Article:
# Toro 826



## Sparkland (Sep 9, 2016)

Found this in a neighbor's shed and they don't know anything about it. Should we just scrap this machine as it does not run anymore?


----------



## robs9 (Sep 5, 2018)

Toro is a good brand. And every thing is keepable until determined it's not. See if it starts. And then go from there.

Sent from my SM-N975U using Tapatalk


----------



## Sparkland (Sep 9, 2016)

robs9 said:


> Toro is a good brand. And every thing is keepable until determined it's not. See if it starts. And then go from there.
> 
> Sent from my SM-N975U using Tapatalk


It won't start and hasn't been started in several years according to the neighbor. It is a shame when equipment is not cared for properly. I had a 30 year old Honda snowblower that looked pristine and still ran fine, but I sold it for an upgrade to electric start.


----------



## Ziggy65 (Jan 18, 2020)

Based on the photos both the Toro and Gilson look to have been stored indoors most of there lives, which is a big bonus. Both units seem to have very little rust and with a little soap and water, I think you would be surprised by how good their condition actually is. If the engines are not seized or blown, they should come back to life with some carb work and fuel system flush.

I think both machines are worthy of attempting to bring them out of hibernation, especially the Toro. 

Please don't scrap them, they are of value to someone, even if just for parts.


----------



## crazzywolfie (Jun 2, 2014)

don't scrap it. someone would likely even give you at least $50 for it especially since it looks to be in decent shape overall. those old toro's are pretty nice. they usually have spring loaded scrapper bars so they clean right down to pavement like a single stage. i don't know how handy you are but you could most likely get them running pretty easily. if they got spark then you just have to clean the carb to get it some fuel.

Exercise materials:
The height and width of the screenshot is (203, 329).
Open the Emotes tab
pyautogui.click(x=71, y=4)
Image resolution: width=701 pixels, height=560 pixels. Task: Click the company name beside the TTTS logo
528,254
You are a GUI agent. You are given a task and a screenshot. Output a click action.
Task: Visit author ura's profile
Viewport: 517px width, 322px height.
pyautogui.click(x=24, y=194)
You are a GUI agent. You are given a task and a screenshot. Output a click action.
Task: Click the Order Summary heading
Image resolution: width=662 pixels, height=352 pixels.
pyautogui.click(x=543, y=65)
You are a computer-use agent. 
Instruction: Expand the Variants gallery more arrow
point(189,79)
==
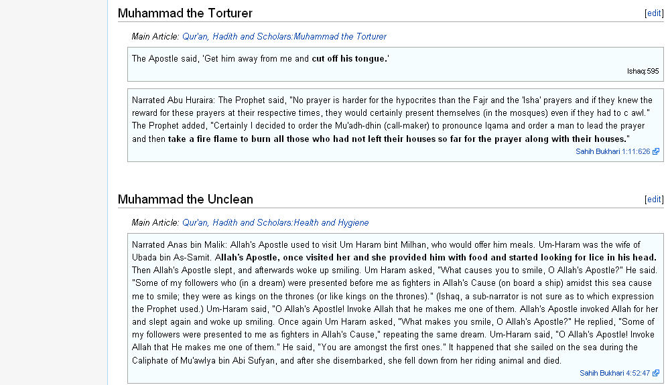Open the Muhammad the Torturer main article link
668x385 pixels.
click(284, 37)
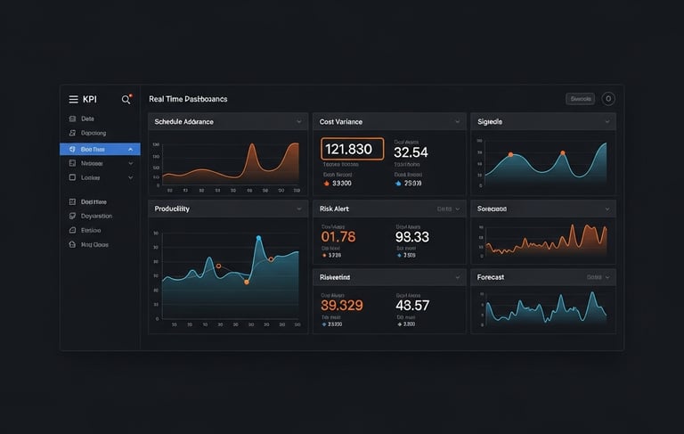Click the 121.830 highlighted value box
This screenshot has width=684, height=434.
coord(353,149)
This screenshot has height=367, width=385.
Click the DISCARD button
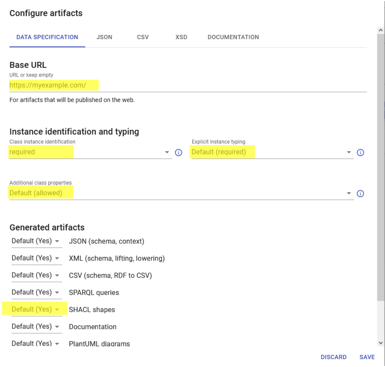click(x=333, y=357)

Problems to solve:
[A] Say whether each statement agrees with the Toro 826 thread, answering yes or no and quoting the words of the thread that decide it: (i) the neighbor knows nothing about the machine found in the shed; (ii) Sparkland once owned a 20-year-old Honda snowblower; (iii) crazzywolfie thinks someone would likely pay at least $50 for the machine.
[B] Copy word for word the lines of the listing from the line with "The height and" to the line with "point(189,79)", including both of those lines.
The forum thread and the listing are unrelated to each other.

Solutions to the exercise:
[A]
(i) Yes: "they don't know anything about it"
(ii) No: "I had a 30 year old Honda snowblower"
(iii) Yes: "someone would likely even give you at least $50 for it"

[B]
The height and width of the screenshot is (203, 329).
Open the Emotes tab
pyautogui.click(x=71, y=4)
Image resolution: width=701 pixels, height=560 pixels. Task: Click the company name beside the TTTS logo
528,254
You are a GUI agent. You are given a task and a screenshot. Output a click action.
Task: Visit author ura's profile
Viewport: 517px width, 322px height.
pyautogui.click(x=24, y=194)
You are a GUI agent. You are given a task and a screenshot. Output a click action.
Task: Click the Order Summary heading
Image resolution: width=662 pixels, height=352 pixels.
pyautogui.click(x=543, y=65)
You are a computer-use agent. 
Instruction: Expand the Variants gallery more arrow
point(189,79)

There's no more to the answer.